EditCaption: Human-Aligned Instruction Synthesis for Image Editing via Supervised Fine-Tuning and Direct Preference Optimization

arXiv cs.CV / 4/10/2026

💬 OpinionSignals & Early TrendsIdeas & Deep AnalysisModels & Research

共有:

Key Points

The paper identifies three common, systematic failure modes in VLM-generated image-editing instructions—orientation inconsistencies, viewpoint ambiguity, and missing fine-grained attribute details—and reports that over 47% of baseline VLM instructions contain critical errors for downstream training.
It proposes EditCaption, a scalable two-stage post-training pipeline that first constructs a 100K supervised fine-tuning (SFT) dataset using automatic annotation plus EditScore filtering and human refinement focused on spatial/directional/attribute accuracy.
In the second stage, the method collects 10K human preference pairs specifically targeting the three failure modes and applies Direct Preference Optimization (DPO) to improve alignment beyond SFT.
Experiments on Eval-400, ByteMorph-Bench, and HQ-Edit show fine-tuned Qwen3-VL variants outperform open-source baselines, with the 235B model achieving strong benchmark results and substantially reducing critical errors (47.75% → 23%) while increasing correctness (41.75% → 66%).
Overall, EditCaption presents a practical route to producing high-quality, human-aligned instruction synthesis data for scaling instruction-guided image editing models.

Abstract

High-quality training triplets (source-target image pairs with precise editing instructions) are a critical bottleneck for scaling instruction-guided image editing models. Vision-language models (VLMs) are widely used for automated instruction synthesis, but we identify three systematic failure modes in image-pair settings: orientation inconsistency (e.g., left/right confusion), viewpoint ambiguity, and insufficient fine-grained attribute description. Human evaluation shows that over 47% of instructions from strong baseline VLMs contain critical errors unusable for downstream training. We propose EditCaption, a scalable two-stage post-training pipeline for VLM-based instruction synthesis. Stage 1 builds a 100K supervised fine-tuning (SFT) dataset by combining GLM automatic annotation, EditScore-based filtering, and human refinement for spatial, directional, and attribute-level accuracy.
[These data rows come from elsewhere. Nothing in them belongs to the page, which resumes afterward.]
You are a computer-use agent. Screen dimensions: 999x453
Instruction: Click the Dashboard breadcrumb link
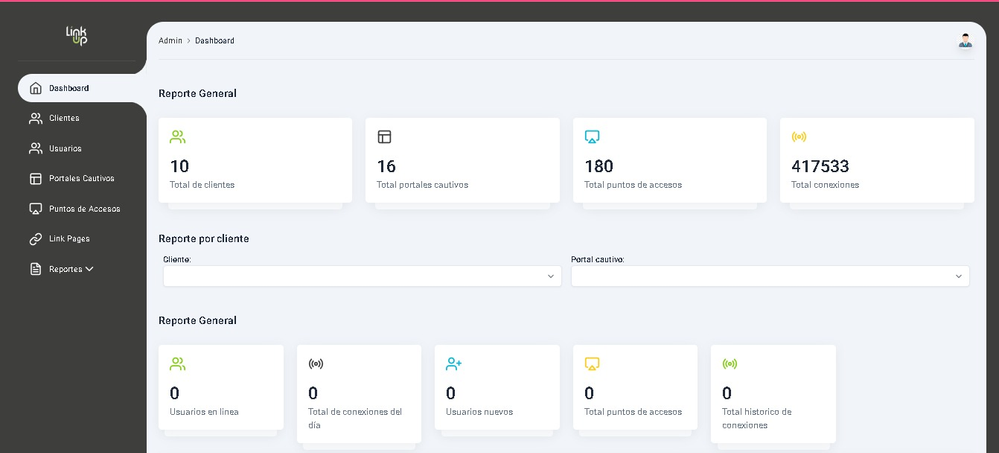pos(214,41)
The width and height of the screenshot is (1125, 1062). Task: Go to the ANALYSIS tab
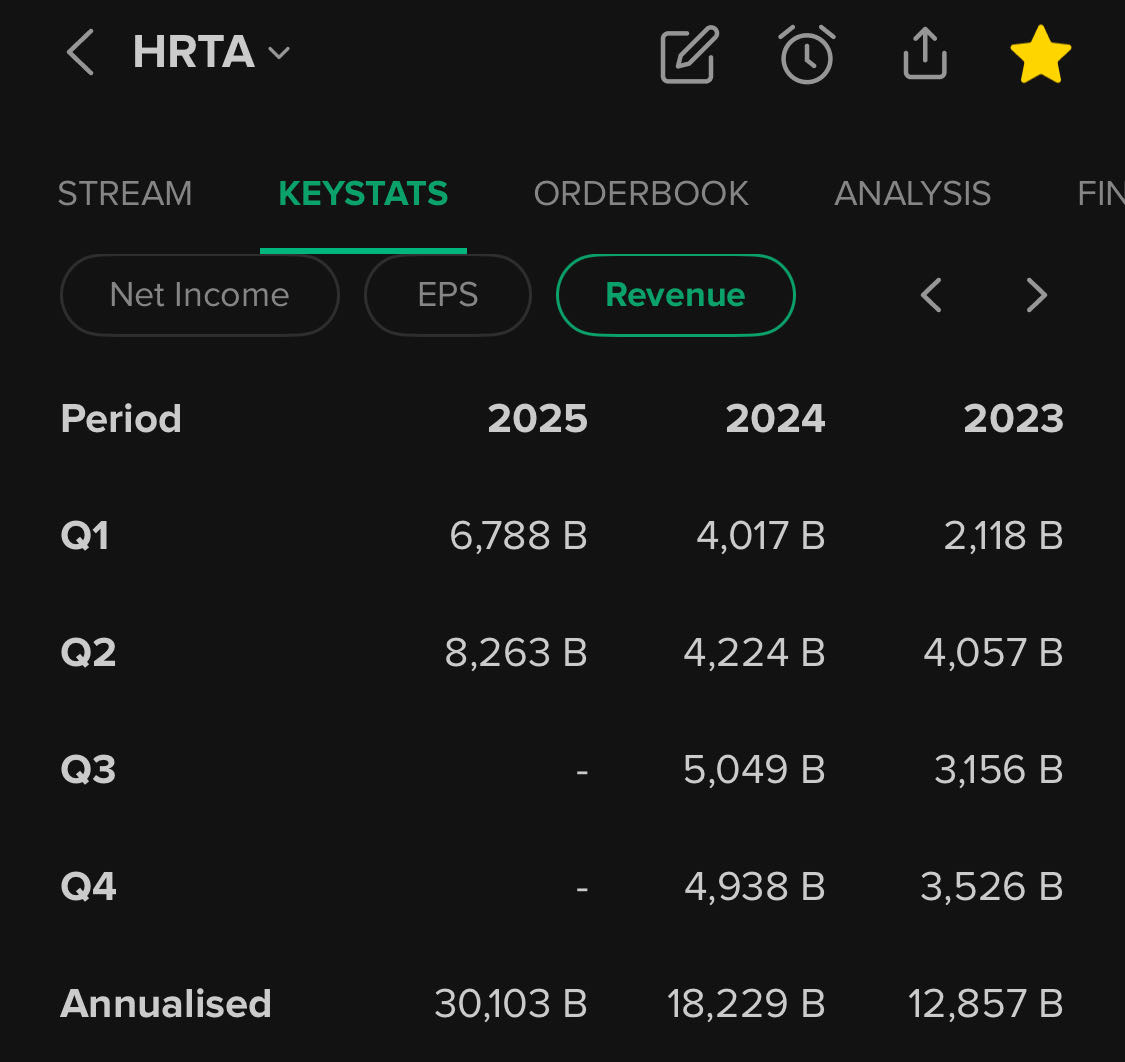click(912, 193)
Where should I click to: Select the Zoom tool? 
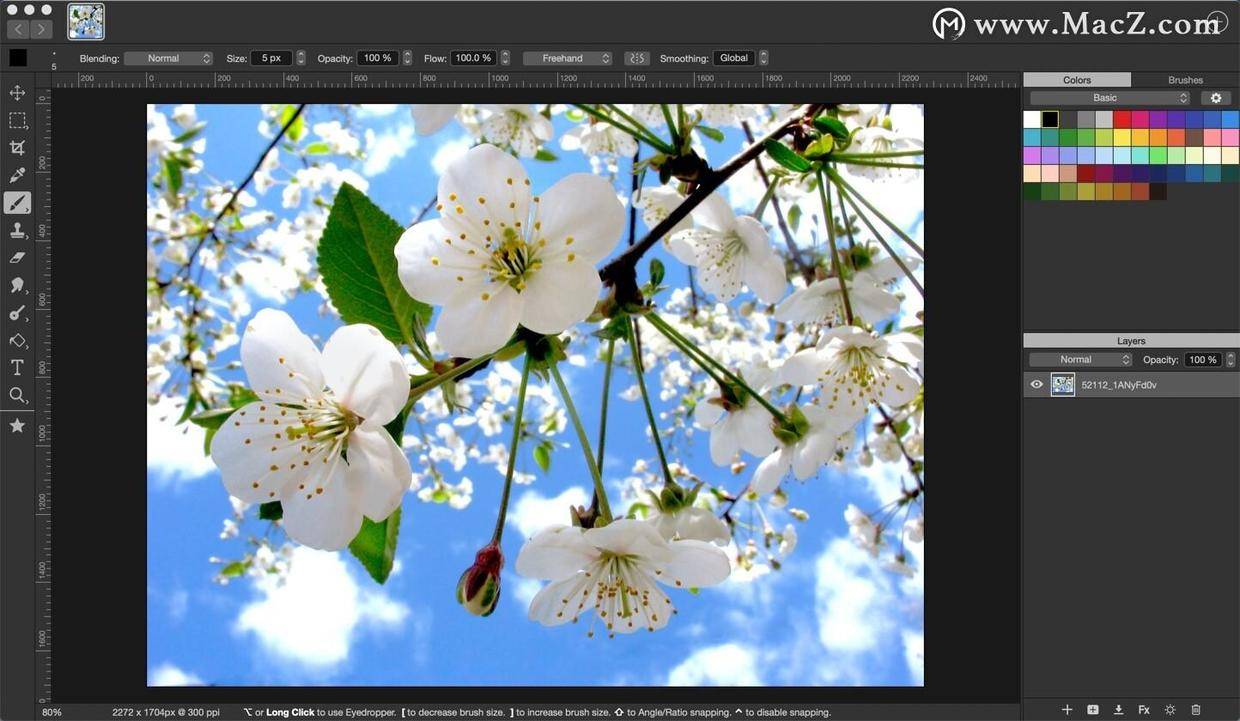point(17,395)
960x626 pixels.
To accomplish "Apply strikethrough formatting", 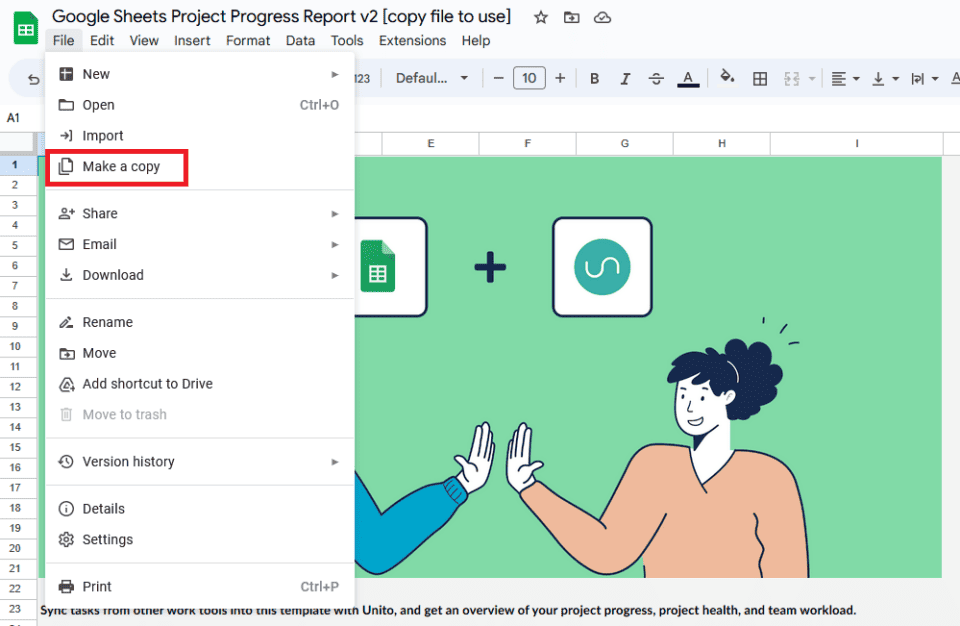I will [x=656, y=77].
Stage 2 collects 10K human preference pairs targeting the three failure modes and applies direct preference optimization (DPO) for alignment beyond SFT alone. On Eval-400, ByteMorph-Bench, and HQ-Edit, fine-tuned Qwen3-VL models outperform open-source baselines; the 235B model reaches 4.712 on Eval-400 (vs. Gemini-3-Pro 4.706, GPT-4.1 4.220, Kimi-K2.5 4.111) and 4.588 on ByteMorph-Bench (vs. Gemini-3-Pro 4.522, GPT-4.1 3.412). Human evaluation shows critical errors falling from 47.75% to 23% and correctness rising from 41.75% to 66%. The work offers a practical path to scalable, human-aligned instruction synthesis for image editing data.